Also to recap, this would in no way reduce the national debt. It would simply change it from an obligation on which interest is paid, and thus presumably attractive to investors, to an obligation on which interest is not paid, and thus presumably unattractive to investors. The instruments would remain obligations, and the national debt would remain the same — that $14.3 trillion, after all, includes Federal Reserve Notes and government demand deposits at the Federal Reserve.
What seems to be behind the proposal is the fixed idea that government somehow "creates money," and that money "created" by the government does not have to be repaid or redeemed. As monetary theorist Gertrude Coogan claimed — erroneously — money is an unrepayable debt owed by the nation to itself.
On the contrary. "Money" is anything that can be used to settle a debt. That being the case, the issuer of money has to have some kind of property or other right in whatever backs the money so that the issuer can make good on the promise conveyed by the money. When private individuals and companies create money by drawing bills of exchange, they have to own the present value of whatever will be used to redeem the bill. When a government creates money by emitting bills of credit (the "constitutional version" of private sector bills of exchange), it must back the bills with its power to collect taxes and redeem the money in the future. Neither private individuals nor a government can draw bills of exchange or credit that are unredeemable, or there is no basis for accepting the money in exchange; the "faith and credit" of the issuer has been compromised, and the money is worthless.

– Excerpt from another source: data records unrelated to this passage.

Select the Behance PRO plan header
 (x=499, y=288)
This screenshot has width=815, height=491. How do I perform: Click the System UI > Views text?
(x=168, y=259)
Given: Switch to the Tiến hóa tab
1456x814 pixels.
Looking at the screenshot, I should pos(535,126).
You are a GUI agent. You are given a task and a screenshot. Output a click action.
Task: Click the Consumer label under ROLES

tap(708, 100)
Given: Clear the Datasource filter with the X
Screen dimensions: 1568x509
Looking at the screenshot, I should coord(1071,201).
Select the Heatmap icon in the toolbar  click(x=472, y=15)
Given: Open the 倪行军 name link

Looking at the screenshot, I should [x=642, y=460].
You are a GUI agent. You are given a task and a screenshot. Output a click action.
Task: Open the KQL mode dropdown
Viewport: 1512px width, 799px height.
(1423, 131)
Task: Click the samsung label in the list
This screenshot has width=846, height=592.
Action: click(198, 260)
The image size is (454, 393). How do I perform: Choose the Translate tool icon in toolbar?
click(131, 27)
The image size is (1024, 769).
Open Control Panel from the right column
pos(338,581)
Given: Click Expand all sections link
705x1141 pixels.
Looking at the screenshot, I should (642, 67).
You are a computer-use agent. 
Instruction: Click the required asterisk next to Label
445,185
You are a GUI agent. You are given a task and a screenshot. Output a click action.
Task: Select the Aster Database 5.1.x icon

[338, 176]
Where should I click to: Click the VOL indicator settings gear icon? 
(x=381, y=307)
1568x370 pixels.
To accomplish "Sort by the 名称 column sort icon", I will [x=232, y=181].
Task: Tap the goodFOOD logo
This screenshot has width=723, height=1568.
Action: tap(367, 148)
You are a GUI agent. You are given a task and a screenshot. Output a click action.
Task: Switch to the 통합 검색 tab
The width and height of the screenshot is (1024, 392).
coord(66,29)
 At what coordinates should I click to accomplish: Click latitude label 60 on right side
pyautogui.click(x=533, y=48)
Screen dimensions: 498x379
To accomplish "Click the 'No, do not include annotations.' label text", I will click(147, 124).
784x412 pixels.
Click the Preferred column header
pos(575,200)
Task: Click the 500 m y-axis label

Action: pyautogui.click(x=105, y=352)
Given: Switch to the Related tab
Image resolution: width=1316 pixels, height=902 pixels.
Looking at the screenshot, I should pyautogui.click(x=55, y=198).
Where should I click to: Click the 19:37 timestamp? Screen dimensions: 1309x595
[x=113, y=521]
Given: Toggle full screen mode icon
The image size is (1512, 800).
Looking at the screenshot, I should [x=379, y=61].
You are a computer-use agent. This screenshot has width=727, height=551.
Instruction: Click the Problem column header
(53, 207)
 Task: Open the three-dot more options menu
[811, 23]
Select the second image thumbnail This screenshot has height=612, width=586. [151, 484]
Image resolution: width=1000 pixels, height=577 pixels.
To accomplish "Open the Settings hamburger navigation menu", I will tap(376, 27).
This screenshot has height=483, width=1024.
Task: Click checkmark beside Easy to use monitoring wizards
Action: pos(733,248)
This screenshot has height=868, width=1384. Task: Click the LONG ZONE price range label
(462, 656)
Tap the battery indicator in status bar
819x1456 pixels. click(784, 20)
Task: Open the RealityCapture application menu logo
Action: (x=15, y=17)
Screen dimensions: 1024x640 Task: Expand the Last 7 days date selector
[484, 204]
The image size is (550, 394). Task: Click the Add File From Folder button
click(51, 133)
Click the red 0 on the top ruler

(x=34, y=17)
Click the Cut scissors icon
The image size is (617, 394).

The idea that a fiat currency is unredeemable by anything is called in logic a "fallacy of equivocation." True, a fiat currency is unredeemable in specie, that is, gold and silver. If issued by a private sector individual or business (including a bank), however, the original issuer of the money — the drawer of the bill of exchange — must deliver either the goods or services promised on the maturity date, or the value thereof in other goods or services, or other negotiable instruments, depending on the specific terms of the contract (bill), thereby redeeming the original promise. If a government emits a bill of credit, the government must eventually collect sufficient taxes to redeem the bill, or go bankrupt when people realize that the money is worthless and refuse to accept it as something that cannot be exchanged for what ultimately backs it. No one, whether private individual, business, or the State, has the power to make a promise he doesn't have to keep. Thus, we can see the weakness in the proposal as explained in the final posting in the discussion:
When the Fed creates money by fiat, they call it "quantitative easing" or "money market operations" and the journalists call it "printing money." Printing money is the better metaphor, although hardly a precise description. "Quantitative easing" is obfuscation, pure and simple. What they are doing is creating money with key strokes on a computer. I am perfectly happy for a sovereign government to have that ability. Somebody has to do it. But since we know they can do it, why don't they do it on a scale sufficient to eliminate the national debt? They bailed out banks, insurance companies, hedge funds, government sponsored entities, such as Freddie Mac and Fannie Mae. Why don't they just bail out the United States Government?
If we accept the explanations in this brief blog series, we can see that the Federal Reserve (according to Harold Moulton under the direct control of the federal government; the "independence" of the Federal Reserve is a transparent fiction, Moulton, Financial Organization and the Economic System. Washington, DC: The Brookings Institution, 1938, 416-417) doesn't create money at all, whether by printing or "with key strokes on a computer." Nor does "a sovereign government . . . have that ability."
What happens when the Federal Reserve (or the federal government) manufactures some form of negotiable instrument backed by future tax collections instead of existing savings is to transfer wealth from the private sector to the State via the "hidden tax" of inflation. The only acceptable means to retire the national debt is not to repudiate it by transforming it into unredeemable fiat currency with no backing of any kind, but to rebuild the tax base, increase tax revenues, and pay down the debt with money created by the private sector. This can be done by drawing bills on the present value of existing and future marketable goods and services. These bills are discounted and rediscounted with individuals, enterprises, or banking institutions. They can then be rediscounted at the Federal Reserve (or purchased through open market operations) to provide an asset-backed currency with which to carry out day-to-day transactions, such as making consumer purchases and paying taxes.
Rebuilding the tax base and restoring a sound money supply, while critical, is not the focus of this series. Suffice to say that implementing the monetary and tax reforms embodied in Capital Homesteading would, we believe, fix the problems and put things back on a solid footing.
We do not think that repudiating the national debt (whatever the means or sleight-of-hand), printing more money, or "going back to gold" is the answer. The currency was never 100% gold and silver, anyway. Congressman George Tucker gave statistics in 1839 that estimated that gold and silver were less than 5% of the money supply at that time. In 1912, the year before the enactment of the Federal Reserve Act, U.S. GDP was $37.4 billion — and total estimated WORLD production of gold and silver from 1492 to 1912 was $29.1 billion. (Harold Moulton, Principles of Money and Banking. Chicago, Illinois: University of Chicago Press, 1916, 74.)
Capital Homesteading is the only answer.